__Task to complete__:
All lines from the one that contains "Where should I" through the close of the entries below are to be repeated exactly, without any pictures.

Items from a data source
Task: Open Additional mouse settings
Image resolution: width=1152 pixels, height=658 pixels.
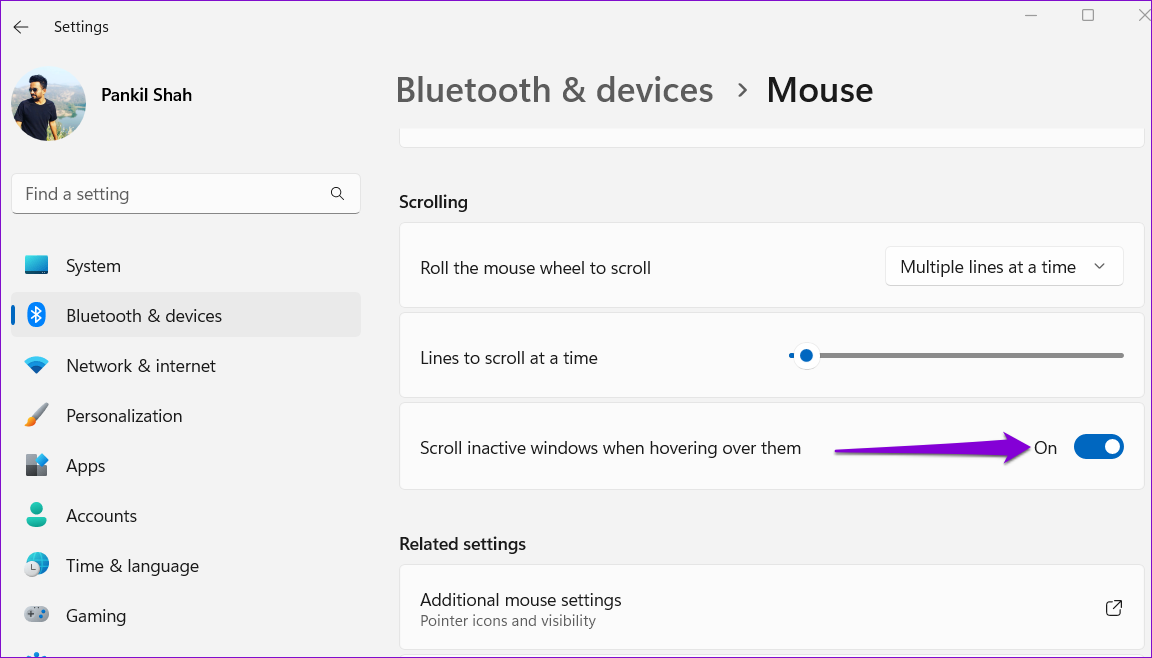Action: click(x=771, y=608)
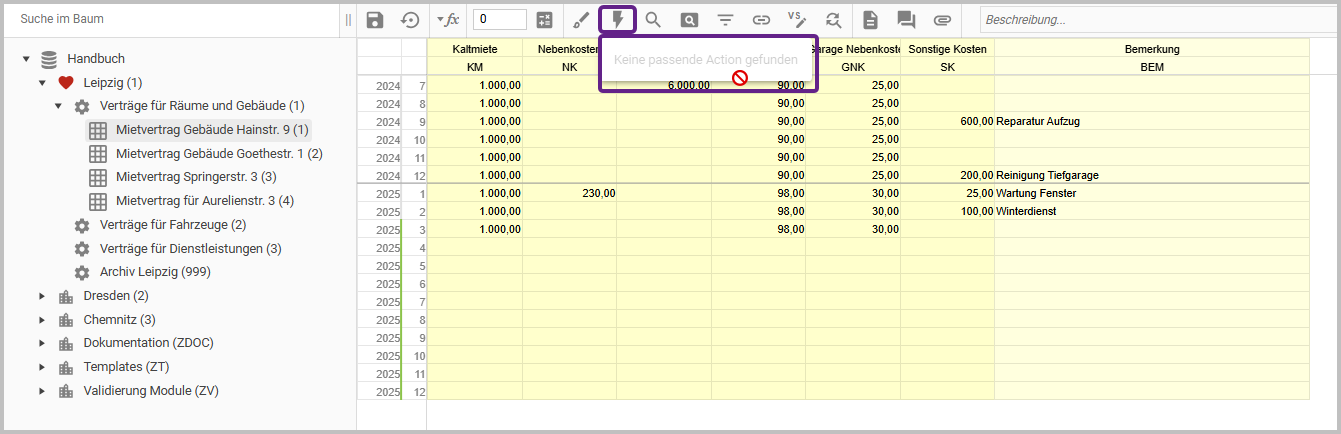The image size is (1341, 434).
Task: Click the calculator icon
Action: (545, 20)
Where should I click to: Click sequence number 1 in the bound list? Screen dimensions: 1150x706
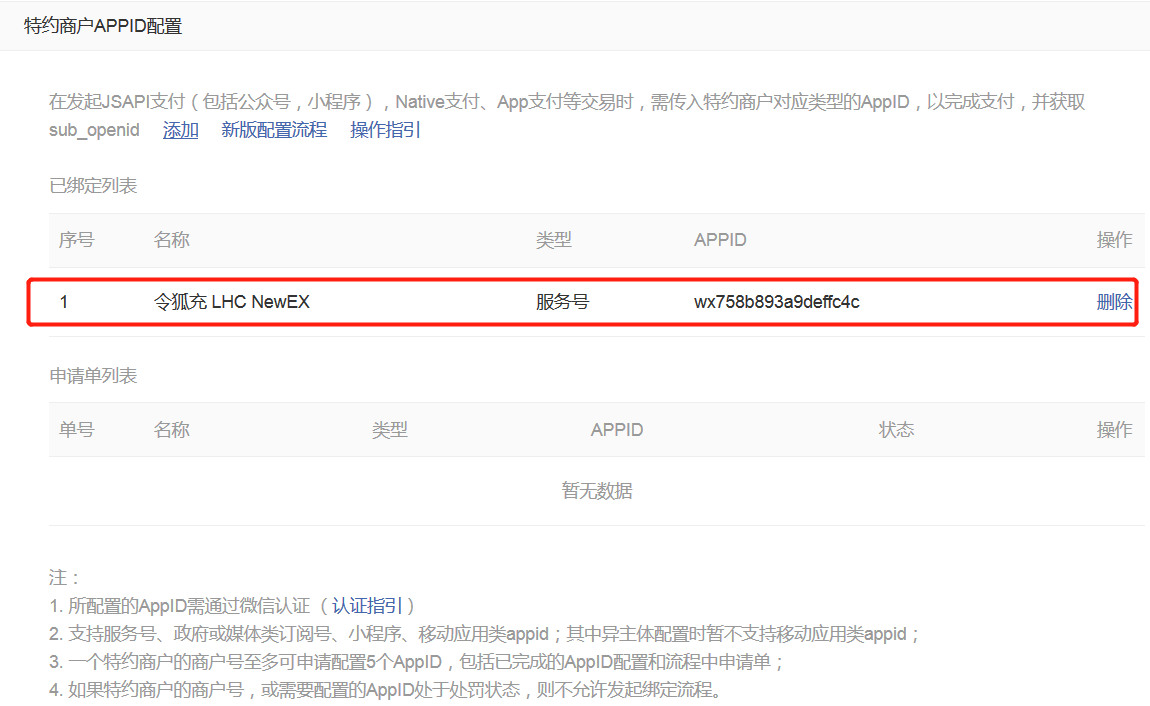point(64,302)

__Expected output__:
Where should I click to: Click sequence number 1 in the bound list? Screen dimensions: 1150x706
point(64,302)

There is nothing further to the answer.